POURSUIVIE pour homicide/blessures involontaires et complicité de tromperie aggravée, le Dr Elisabeth Mugnier, 61 ans, pédiatre aujourd’hui à la retraite, est accusée d’avoir cherché à multiplier le nombre d’hypophyses prélevées « au détriment de la qualité et de la sécurité », accumulant « négligences et imprudences ». Elle tient à préciser qu’elle n’avait pas de rôle coordinateur des prélèvements dans toute la France mais était seulement chargée de la collecte dans la région parisienne. Rappelant qu’il fallait 50 hypophyses pour traiter un enfant pendant un an, elle assure n’avoir exercé aucune pression sur les employés des morgues hospitalières pour qu’ils multiplient les extractions, tout en reconnaissant qu’il y avait parmi eux et les médecins « un certain manque de motivation » pour réaliser cette opération. La rémunération directe des prélèvements, à un tarif fixé entre 5 et 35 F (entre 80 centimes et 5 euros) n’était pas une pratique exceptionnelle, explique-t-elle, et « c’était beaucoup moins d’argent » que pour d’autres tâches réalisées dans les morgues. Non, se défend le médecin, elle ne se souvient pas avoir mélangé des hypophyses saines et d’autres douteuses ; oui, elle a régulièrement rappelé aux hôpitaux les règles à respecter pour les prélèvements. « Tout le monde, à France Hypophyse, essayait de faire de son mieux, plaide-t-elle. Ce n’était pas comme une entité privée où on avait un objectif à atteindre. »

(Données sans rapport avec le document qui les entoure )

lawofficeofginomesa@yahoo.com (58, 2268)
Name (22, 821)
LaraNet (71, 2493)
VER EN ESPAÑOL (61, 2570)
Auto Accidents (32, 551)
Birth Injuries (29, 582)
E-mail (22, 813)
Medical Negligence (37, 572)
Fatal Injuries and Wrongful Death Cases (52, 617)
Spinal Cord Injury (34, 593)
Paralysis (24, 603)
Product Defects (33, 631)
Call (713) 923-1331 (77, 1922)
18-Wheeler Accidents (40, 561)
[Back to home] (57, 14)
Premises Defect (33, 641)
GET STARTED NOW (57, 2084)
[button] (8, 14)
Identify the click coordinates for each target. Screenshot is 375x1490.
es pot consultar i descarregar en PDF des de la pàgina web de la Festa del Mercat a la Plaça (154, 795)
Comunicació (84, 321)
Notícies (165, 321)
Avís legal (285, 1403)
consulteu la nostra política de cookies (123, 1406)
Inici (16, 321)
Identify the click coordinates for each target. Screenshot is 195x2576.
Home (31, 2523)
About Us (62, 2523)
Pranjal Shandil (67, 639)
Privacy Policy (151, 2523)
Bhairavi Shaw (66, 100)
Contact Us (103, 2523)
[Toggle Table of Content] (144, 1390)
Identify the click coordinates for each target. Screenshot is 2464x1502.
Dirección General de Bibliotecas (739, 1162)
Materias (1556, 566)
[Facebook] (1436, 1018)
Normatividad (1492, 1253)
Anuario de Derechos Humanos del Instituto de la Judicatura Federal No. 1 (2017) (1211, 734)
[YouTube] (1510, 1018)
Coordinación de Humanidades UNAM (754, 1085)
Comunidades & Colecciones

Le biochimiste Fernand Dray, 88 ans, dirigeait l’unité de recherche en immuno-analyse (URIA) de l’Institut Pasteur et était responsable de l’extraction et de la purification de l’hormone. Il est poursuivi pour homicide involontaire et tromperie aggravée, l’accusation soutenant que, dans son laboratoire, « les règles élémentaires de prudence faisaient défaut ». Devant la cour, il précise que, contrairement à ce qu’indiquent certains rapports d’expertise, l’URIA n’était pas « le producteur » de l’hormone. C’est la Pharmacie centrale des hôpitaux (PCH) qui la transformait en médicament et qui était aussi responsable des contrôles – le directeur scientifique de la PCH, Marc Mollet, avait comparu en première instance, il est décédé l’an dernier.
Jusqu’en mai 1985.
Mais, surtout, Fernand Dray souligne le manque de connaissances scientifiques sur les risques de contamination de l’hypophyse à l’hormone. « Il y a une période où on ne savait pas, où on essayait juste d’être le plus efficace en travaillant proprement, a-t-il souligné. Il n’y avait pas de sentiment de dangerosité. » C’est d’ailleurs ce qui a motivé la relaxe en première instance : les juges ont estimé qu’il n’était pas possible d’affirmer que « les pédiatres, biologistes et pharmaciens qui participaient au cycle d’élaboration et de distribution » de l’hormone « avaient conscience, à partir de 1980 (...) d’exposer les malades traités par ce médicament au risque de contamination par la MCJ ».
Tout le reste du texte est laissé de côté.